**Extract**
Photo courtesy of Locarno Film Festival
Though true-crime character study “Jack” has the nerve to call notorious Austrian killer-turned-literary-sensation Jack Unterweger by his first name, writer-director Elisabeth Scharang never lets audiences get close enough to feel such familiarly. Unterweger was and remains an enigma, elevated to celebrity status and acclaimed for his underworld-plunging poetry and fiction before being charged with the murders of 11 prostitutes in Austria and abroad. Did he commit the crimes, or was the reformed criminal unfairly typecast for earlier transgressions? No one could reasonably answer such questions of the basis of Scharang’s impressionistic portrait, a poisonous psycho-thriller guilty of distorting the facts for artistic effect without creating any semblance of a relatable human being in the process.
Surely, it would help to be Austrian — or at least relatively well versed in Unterweger’s case — in order to appreciate what Scharang is trying to do, and though festival bookings at Locarno and Toronto will get the off-putting project some traction, international audiences will struggle to make sense of the jagged fragments she presents. Like a mirror smashed upon the floor, the film serves up disconnected glimpses and insights into Unterweger’s character (played as an ultra-creepy ladies man by “Revanche’s” Johannes Krisch), withholding or outright distorting details we might need to form a useful picture of the man.
Clearly intending “Jack” to serve as a revisionist interpretation of the character, rather than an introduction, Scharang withholds even the most basic exposition, daring those with preconceptions to like the freakshow that follows. From the opening scene, we’re plunged into a world of feral energy and moral trespass, as super-creepy Unterweger and his troll-faced g.f. (Sarah Viktoria Frick) rob a petrol station. Cut to a sleazy hotel, where they unwind with a sex scene whose danger-loaded, lopsided power dynamic suggests one of those Tex Avery wolves getting ready to devour a teasing little piglet. We next see the couple picking up and intimidating a young woman, after which editor Alarich Lenz jump-cuts to an upsetting closeup of her naked corpse bound to a tree in the middle of the woods.

**Given information**
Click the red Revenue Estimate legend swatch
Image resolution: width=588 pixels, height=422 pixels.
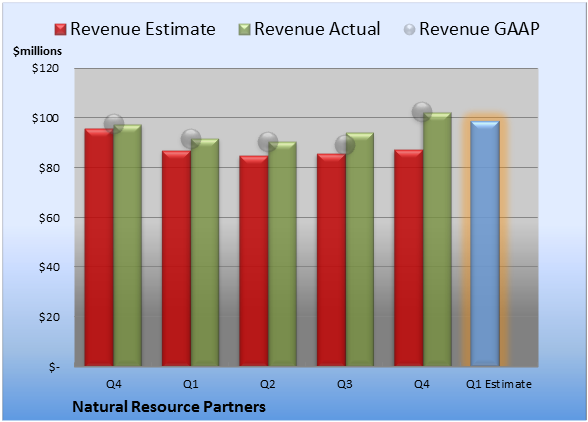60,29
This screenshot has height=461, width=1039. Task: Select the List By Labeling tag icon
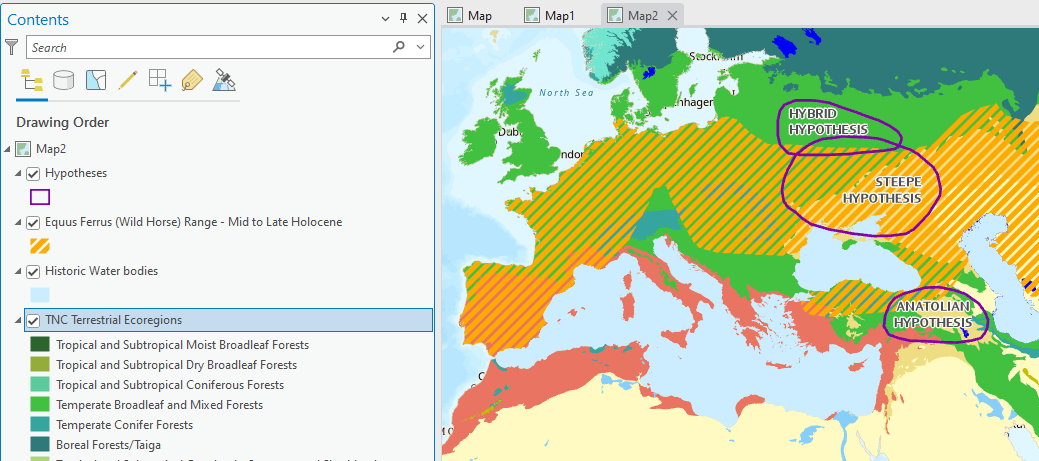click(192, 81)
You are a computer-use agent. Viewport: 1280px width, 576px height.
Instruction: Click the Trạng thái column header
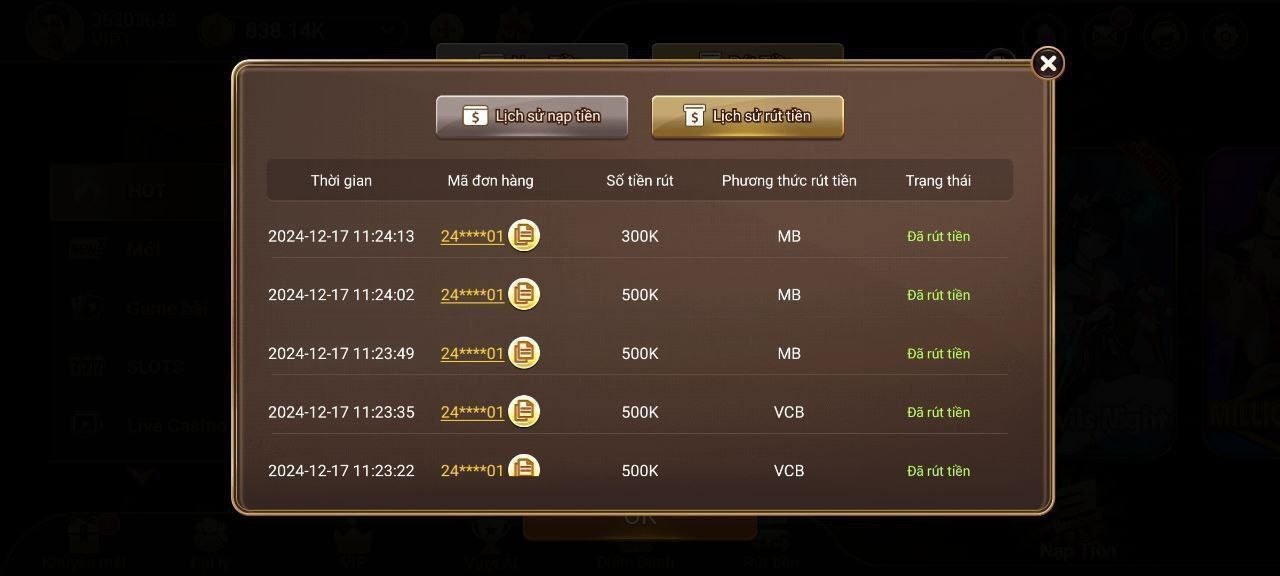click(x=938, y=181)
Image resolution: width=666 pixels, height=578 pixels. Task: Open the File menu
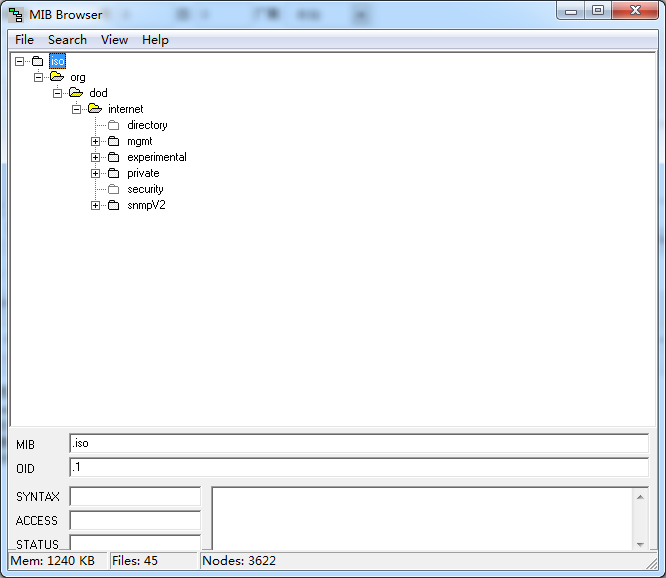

**Set exercise**
Answer these questions using the film review above.
1. How many murders was Unterweger charged with?
2. Which actor plays Unterweger in the film?
3. What do Unterweger and his girlfriend rob in the opening scene?

**Solution for this task**
1. Eleven, all of them prostitutes, in Austria and abroad.
2. Johannes Krisch.
3. A petrol station.